Exercise objective: Your task is to repeat exactly the lines from the one with "This screenshot has width=770, height=586." through the end of the records, both included; please leave the pictures out.

Material for this exercise:
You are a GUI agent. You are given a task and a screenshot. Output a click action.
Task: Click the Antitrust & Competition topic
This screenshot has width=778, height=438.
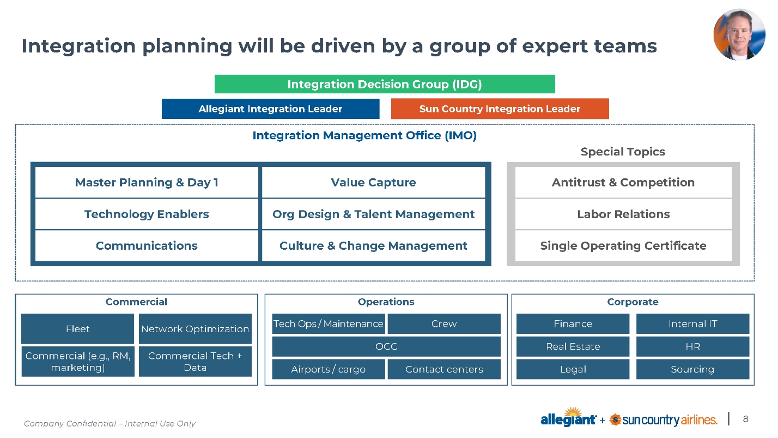click(x=623, y=183)
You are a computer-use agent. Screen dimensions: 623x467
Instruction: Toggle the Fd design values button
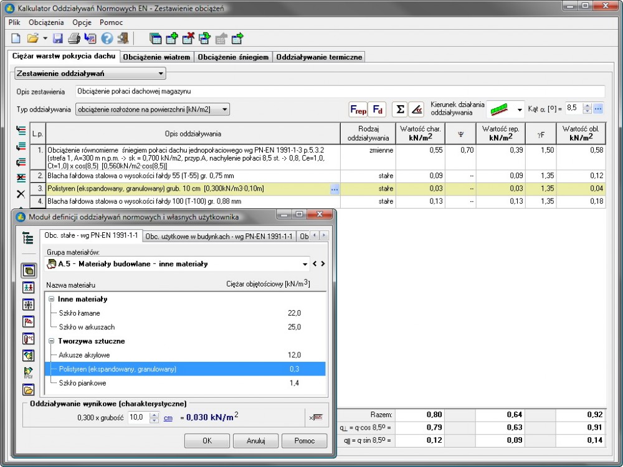coord(378,110)
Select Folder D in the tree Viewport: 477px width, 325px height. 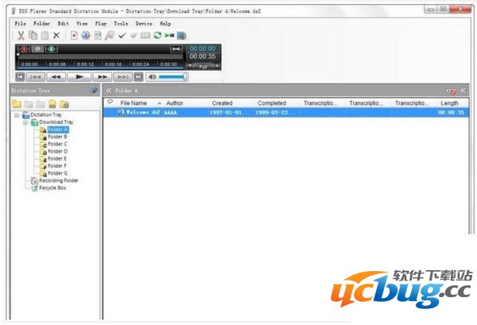[x=57, y=151]
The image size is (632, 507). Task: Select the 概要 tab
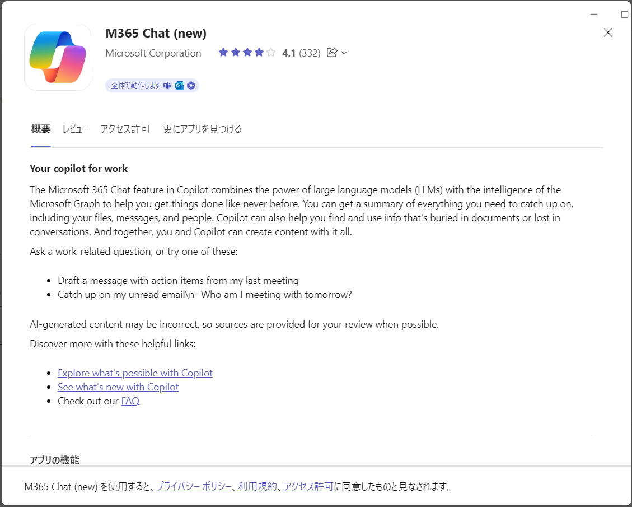[41, 129]
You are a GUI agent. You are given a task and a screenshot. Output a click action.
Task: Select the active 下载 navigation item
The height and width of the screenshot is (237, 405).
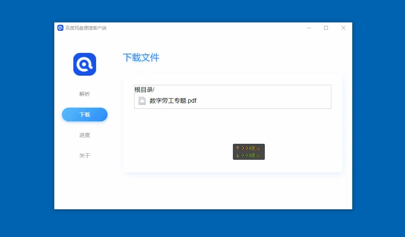tap(84, 115)
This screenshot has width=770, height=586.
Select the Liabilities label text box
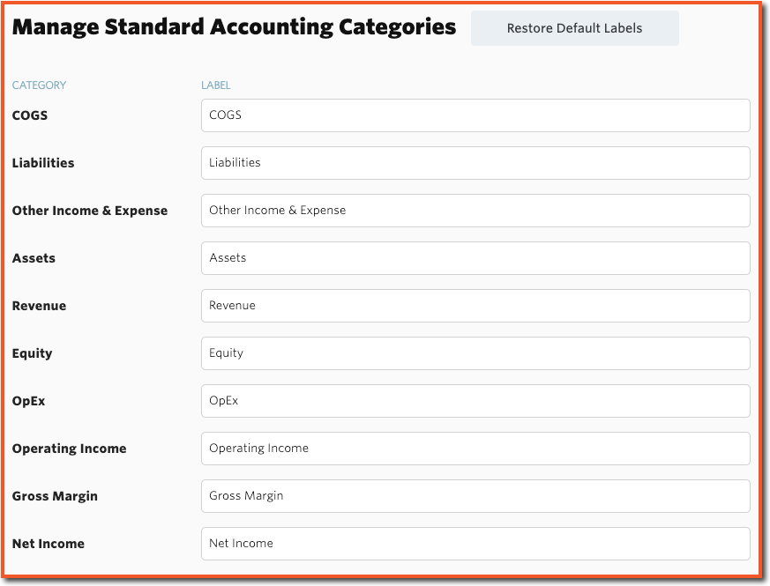pyautogui.click(x=475, y=163)
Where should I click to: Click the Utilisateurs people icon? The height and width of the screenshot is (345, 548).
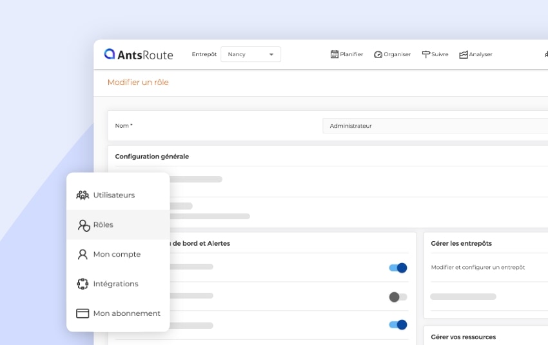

Task answer:
This screenshot has width=770, height=586.
Select the Liabilities label text box
pyautogui.click(x=475, y=163)
Where should I click to: Click the Utilisateurs people icon? The height and width of the screenshot is (345, 548).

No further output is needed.